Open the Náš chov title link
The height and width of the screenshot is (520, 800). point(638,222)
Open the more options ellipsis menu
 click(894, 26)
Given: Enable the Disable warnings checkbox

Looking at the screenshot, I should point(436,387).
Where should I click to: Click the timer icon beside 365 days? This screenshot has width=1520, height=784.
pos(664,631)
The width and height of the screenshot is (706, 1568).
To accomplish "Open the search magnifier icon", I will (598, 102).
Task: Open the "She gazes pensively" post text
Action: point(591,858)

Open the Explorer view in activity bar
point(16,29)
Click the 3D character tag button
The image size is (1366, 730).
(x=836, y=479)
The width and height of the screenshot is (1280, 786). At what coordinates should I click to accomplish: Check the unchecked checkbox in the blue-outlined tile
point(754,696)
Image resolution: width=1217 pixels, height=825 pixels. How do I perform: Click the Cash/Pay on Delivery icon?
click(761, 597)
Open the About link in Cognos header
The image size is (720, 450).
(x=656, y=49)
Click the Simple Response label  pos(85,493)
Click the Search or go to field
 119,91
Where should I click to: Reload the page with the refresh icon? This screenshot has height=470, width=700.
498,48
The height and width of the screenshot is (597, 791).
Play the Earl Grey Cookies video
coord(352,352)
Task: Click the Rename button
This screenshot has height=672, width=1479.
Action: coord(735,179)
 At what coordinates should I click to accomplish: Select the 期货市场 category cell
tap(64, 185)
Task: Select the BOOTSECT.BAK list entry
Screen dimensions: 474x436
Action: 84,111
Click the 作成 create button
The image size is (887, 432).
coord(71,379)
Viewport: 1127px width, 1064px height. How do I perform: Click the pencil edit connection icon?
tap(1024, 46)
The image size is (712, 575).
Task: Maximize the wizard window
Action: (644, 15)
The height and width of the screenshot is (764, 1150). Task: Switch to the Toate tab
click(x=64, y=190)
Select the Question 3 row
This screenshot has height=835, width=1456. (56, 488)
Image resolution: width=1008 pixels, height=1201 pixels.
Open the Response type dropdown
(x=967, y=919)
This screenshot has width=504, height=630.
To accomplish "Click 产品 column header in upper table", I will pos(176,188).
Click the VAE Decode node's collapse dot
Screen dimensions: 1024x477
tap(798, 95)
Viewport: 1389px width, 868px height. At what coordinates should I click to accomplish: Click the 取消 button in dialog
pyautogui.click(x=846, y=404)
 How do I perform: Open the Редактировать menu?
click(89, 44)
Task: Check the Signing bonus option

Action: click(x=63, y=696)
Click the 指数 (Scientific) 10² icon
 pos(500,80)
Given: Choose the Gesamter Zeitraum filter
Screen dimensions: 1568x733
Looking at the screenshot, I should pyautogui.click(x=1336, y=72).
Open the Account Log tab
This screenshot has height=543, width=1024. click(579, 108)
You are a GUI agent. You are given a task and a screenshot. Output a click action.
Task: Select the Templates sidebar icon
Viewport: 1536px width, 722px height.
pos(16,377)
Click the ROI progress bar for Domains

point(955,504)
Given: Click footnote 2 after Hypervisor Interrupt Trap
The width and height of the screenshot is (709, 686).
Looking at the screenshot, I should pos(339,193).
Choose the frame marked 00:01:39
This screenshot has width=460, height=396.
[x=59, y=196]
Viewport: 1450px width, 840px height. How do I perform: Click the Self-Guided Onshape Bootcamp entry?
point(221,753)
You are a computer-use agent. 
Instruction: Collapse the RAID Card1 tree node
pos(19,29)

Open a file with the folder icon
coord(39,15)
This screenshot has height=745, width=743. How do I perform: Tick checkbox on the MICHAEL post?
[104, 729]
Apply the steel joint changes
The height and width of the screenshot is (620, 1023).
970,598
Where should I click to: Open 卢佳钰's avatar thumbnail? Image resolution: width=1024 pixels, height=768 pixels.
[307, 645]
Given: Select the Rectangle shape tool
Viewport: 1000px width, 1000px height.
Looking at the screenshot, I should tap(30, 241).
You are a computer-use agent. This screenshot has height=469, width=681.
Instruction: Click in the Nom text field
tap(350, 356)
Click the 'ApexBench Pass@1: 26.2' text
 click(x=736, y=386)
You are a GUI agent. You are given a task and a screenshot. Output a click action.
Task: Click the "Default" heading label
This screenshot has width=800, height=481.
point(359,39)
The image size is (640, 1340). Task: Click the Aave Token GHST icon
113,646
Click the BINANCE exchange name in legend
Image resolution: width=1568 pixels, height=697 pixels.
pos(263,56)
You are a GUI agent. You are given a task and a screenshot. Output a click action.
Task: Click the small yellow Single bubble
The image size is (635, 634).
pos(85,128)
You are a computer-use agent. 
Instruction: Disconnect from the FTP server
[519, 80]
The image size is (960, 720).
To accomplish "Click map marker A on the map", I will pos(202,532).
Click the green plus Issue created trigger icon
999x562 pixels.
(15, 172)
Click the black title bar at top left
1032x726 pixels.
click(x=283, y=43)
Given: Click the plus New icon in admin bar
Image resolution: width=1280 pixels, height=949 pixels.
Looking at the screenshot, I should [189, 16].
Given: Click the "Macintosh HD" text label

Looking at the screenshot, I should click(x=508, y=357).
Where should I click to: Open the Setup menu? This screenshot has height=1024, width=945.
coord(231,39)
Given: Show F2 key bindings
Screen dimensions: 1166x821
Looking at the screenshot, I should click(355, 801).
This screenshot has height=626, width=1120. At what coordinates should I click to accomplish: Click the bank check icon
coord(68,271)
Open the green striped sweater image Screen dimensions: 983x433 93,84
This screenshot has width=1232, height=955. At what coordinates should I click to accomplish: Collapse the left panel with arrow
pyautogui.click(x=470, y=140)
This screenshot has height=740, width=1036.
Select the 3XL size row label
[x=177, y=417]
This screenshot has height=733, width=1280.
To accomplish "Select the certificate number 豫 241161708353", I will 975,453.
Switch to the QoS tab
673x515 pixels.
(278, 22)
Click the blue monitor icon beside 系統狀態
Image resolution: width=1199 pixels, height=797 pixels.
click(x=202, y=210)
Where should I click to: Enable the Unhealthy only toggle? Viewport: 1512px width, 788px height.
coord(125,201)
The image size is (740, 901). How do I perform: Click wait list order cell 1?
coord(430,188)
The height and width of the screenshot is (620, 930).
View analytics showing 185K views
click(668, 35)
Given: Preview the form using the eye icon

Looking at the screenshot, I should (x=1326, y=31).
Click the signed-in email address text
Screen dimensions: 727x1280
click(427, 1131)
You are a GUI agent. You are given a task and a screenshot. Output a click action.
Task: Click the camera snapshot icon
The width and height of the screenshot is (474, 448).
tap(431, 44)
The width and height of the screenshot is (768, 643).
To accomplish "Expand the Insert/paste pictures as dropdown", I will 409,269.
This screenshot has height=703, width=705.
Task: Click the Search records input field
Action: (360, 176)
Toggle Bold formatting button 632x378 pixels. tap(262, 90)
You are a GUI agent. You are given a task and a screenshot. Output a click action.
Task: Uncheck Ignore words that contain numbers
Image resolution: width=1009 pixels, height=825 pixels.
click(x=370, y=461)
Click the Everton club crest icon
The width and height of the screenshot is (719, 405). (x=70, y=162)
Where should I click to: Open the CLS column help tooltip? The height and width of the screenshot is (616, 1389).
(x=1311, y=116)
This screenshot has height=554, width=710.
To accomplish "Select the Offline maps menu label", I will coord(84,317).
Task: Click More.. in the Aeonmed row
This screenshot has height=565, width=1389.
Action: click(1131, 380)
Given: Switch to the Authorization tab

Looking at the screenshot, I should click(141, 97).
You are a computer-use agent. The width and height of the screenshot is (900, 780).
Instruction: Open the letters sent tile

# # # #

# Aim of the task:
Without omission, retype the full listing shown above.

# Reply to the exercise:
Open the Náš chov title link
The height and width of the screenshot is (520, 800). point(638,222)
Open the more options ellipsis menu
 click(894, 26)
Given: Enable the Disable warnings checkbox

Looking at the screenshot, I should point(436,387).
Where should I click to: Click the timer icon beside 365 days? This screenshot has width=1520, height=784.
pos(664,631)
The width and height of the screenshot is (706, 1568).
To accomplish "Open the search magnifier icon", I will (598, 102).
Task: Open the "She gazes pensively" post text
Action: point(591,858)

Open the Explorer view in activity bar
point(16,29)
Click the 3D character tag button
The image size is (1366, 730).
(x=836, y=479)
The width and height of the screenshot is (1280, 786). At what coordinates should I click to accomplish: Check the unchecked checkbox in the blue-outlined tile
point(754,696)
Image resolution: width=1217 pixels, height=825 pixels. How do I perform: Click the Cash/Pay on Delivery icon?
click(761, 597)
Open the About link in Cognos header
The image size is (720, 450).
(x=656, y=49)
Click the Simple Response label  pos(85,493)
Click the Search or go to field
 119,91
Where should I click to: Reload the page with the refresh icon? This screenshot has height=470, width=700.
498,48
The height and width of the screenshot is (597, 791).
Play the Earl Grey Cookies video
coord(352,352)
Task: Click the Rename button
This screenshot has height=672, width=1479.
Action: coord(735,179)
 At what coordinates should I click to accomplish: Select the 期货市场 category cell
tap(64, 185)
Task: Select the BOOTSECT.BAK list entry
Screen dimensions: 474x436
Action: 84,111
Click the 作成 create button
The image size is (887, 432).
coord(71,379)
Viewport: 1127px width, 1064px height. How do I perform: Click the pencil edit connection icon?
tap(1024, 46)
The image size is (712, 575).
Task: Maximize the wizard window
Action: (644, 15)
The height and width of the screenshot is (764, 1150). Task: Switch to the Toate tab
click(x=64, y=190)
Select the Question 3 row
This screenshot has height=835, width=1456. (56, 488)
Image resolution: width=1008 pixels, height=1201 pixels.
Open the Response type dropdown
(x=967, y=919)
This screenshot has width=504, height=630.
To accomplish "Click 产品 column header in upper table", I will pos(176,188).
Click the VAE Decode node's collapse dot
Screen dimensions: 1024x477
tap(798, 95)
Viewport: 1389px width, 868px height. At what coordinates should I click to accomplish: Click the 取消 button in dialog
pyautogui.click(x=846, y=404)
 How do I perform: Open the Редактировать menu?
click(89, 44)
Task: Check the Signing bonus option

Action: click(x=63, y=696)
Click the 指数 (Scientific) 10² icon
 pos(500,80)
Given: Choose the Gesamter Zeitraum filter
Screen dimensions: 1568x733
Looking at the screenshot, I should pyautogui.click(x=1336, y=72).
Open the Account Log tab
This screenshot has height=543, width=1024. click(579, 108)
You are a GUI agent. You are given a task and a screenshot. Output a click action.
Task: Select the Templates sidebar icon
Viewport: 1536px width, 722px height.
pos(16,377)
Click the ROI progress bar for Domains

point(955,504)
Given: Click footnote 2 after Hypervisor Interrupt Trap
The width and height of the screenshot is (709, 686).
Looking at the screenshot, I should pos(339,193).
Choose the frame marked 00:01:39
This screenshot has width=460, height=396.
[x=59, y=196]
Viewport: 1450px width, 840px height. How do I perform: Click the Self-Guided Onshape Bootcamp entry?
point(221,753)
You are a computer-use agent. 
Instruction: Collapse the RAID Card1 tree node
pos(19,29)

Open a file with the folder icon
coord(39,15)
This screenshot has height=745, width=743. How do I perform: Tick checkbox on the MICHAEL post?
[104, 729]
Apply the steel joint changes
The height and width of the screenshot is (620, 1023).
970,598
Where should I click to: Open 卢佳钰's avatar thumbnail? Image resolution: width=1024 pixels, height=768 pixels.
[307, 645]
Given: Select the Rectangle shape tool
Viewport: 1000px width, 1000px height.
Looking at the screenshot, I should tap(30, 241).
You are a computer-use agent. This screenshot has height=469, width=681.
Instruction: Click in the Nom text field
tap(350, 356)
Click the 'ApexBench Pass@1: 26.2' text
 click(x=736, y=386)
You are a GUI agent. You are given a task and a screenshot. Output a click action.
Task: Click the "Default" heading label
This screenshot has width=800, height=481.
point(359,39)
The image size is (640, 1340). Task: Click the Aave Token GHST icon
113,646
Click the BINANCE exchange name in legend
Image resolution: width=1568 pixels, height=697 pixels.
pos(263,56)
You are a GUI agent. You are given a task and a screenshot. Output a click action.
Task: Click the small yellow Single bubble
The image size is (635, 634).
pos(85,128)
You are a computer-use agent. 
Instruction: Disconnect from the FTP server
[519, 80]
The image size is (960, 720).
To accomplish "Click map marker A on the map", I will pos(202,532).
Click the green plus Issue created trigger icon
999x562 pixels.
(15, 172)
Click the black title bar at top left
1032x726 pixels.
click(x=283, y=43)
Given: Click the plus New icon in admin bar
Image resolution: width=1280 pixels, height=949 pixels.
Looking at the screenshot, I should [189, 16].
Given: Click the "Macintosh HD" text label

Looking at the screenshot, I should click(x=508, y=357).
Where should I click to: Open the Setup menu? This screenshot has height=1024, width=945.
coord(231,39)
Given: Show F2 key bindings
Screen dimensions: 1166x821
Looking at the screenshot, I should click(355, 801).
This screenshot has height=626, width=1120. At what coordinates should I click to accomplish: Click the bank check icon
coord(68,271)
Open the green striped sweater image Screen dimensions: 983x433 93,84
This screenshot has width=1232, height=955. At what coordinates should I click to accomplish: Collapse the left panel with arrow
pyautogui.click(x=470, y=140)
This screenshot has height=740, width=1036.
Select the 3XL size row label
[x=177, y=417]
This screenshot has height=733, width=1280.
To accomplish "Select the certificate number 豫 241161708353", I will 975,453.
Switch to the QoS tab
673x515 pixels.
(278, 22)
Click the blue monitor icon beside 系統狀態
Image resolution: width=1199 pixels, height=797 pixels.
click(x=202, y=210)
Where should I click to: Enable the Unhealthy only toggle? Viewport: 1512px width, 788px height.
coord(125,201)
The image size is (740, 901). How do I perform: Click wait list order cell 1?
coord(430,188)
The height and width of the screenshot is (620, 930).
View analytics showing 185K views
click(668, 35)
Given: Preview the form using the eye icon

Looking at the screenshot, I should (x=1326, y=31).
Click the signed-in email address text
Screen dimensions: 727x1280
click(427, 1131)
You are a GUI agent. You are given a task and a screenshot. Output a click action.
Task: Click the camera snapshot icon
The width and height of the screenshot is (474, 448).
tap(431, 44)
The width and height of the screenshot is (768, 643).
To accomplish "Expand the Insert/paste pictures as dropdown", I will 409,269.
This screenshot has height=703, width=705.
Task: Click the Search records input field
Action: (360, 176)
Toggle Bold formatting button 632x378 pixels. tap(262, 90)
You are a GUI agent. You are given a task and a screenshot. Output a click action.
Task: Uncheck Ignore words that contain numbers
Image resolution: width=1009 pixels, height=825 pixels.
click(x=370, y=461)
Click the Everton club crest icon
The width and height of the screenshot is (719, 405). (x=70, y=162)
Where should I click to: Open the CLS column help tooltip? The height and width of the screenshot is (616, 1389).
(x=1311, y=116)
This screenshot has height=554, width=710.
To accomplish "Select the Offline maps menu label", I will coord(84,317).
Task: Click More.. in the Aeonmed row
This screenshot has height=565, width=1389.
Action: click(1131, 380)
Given: Switch to the Authorization tab

Looking at the screenshot, I should click(141, 97).
You are a computer-use agent. The width and height of the screenshot is (900, 780).
Instruction: Open the letters sent tile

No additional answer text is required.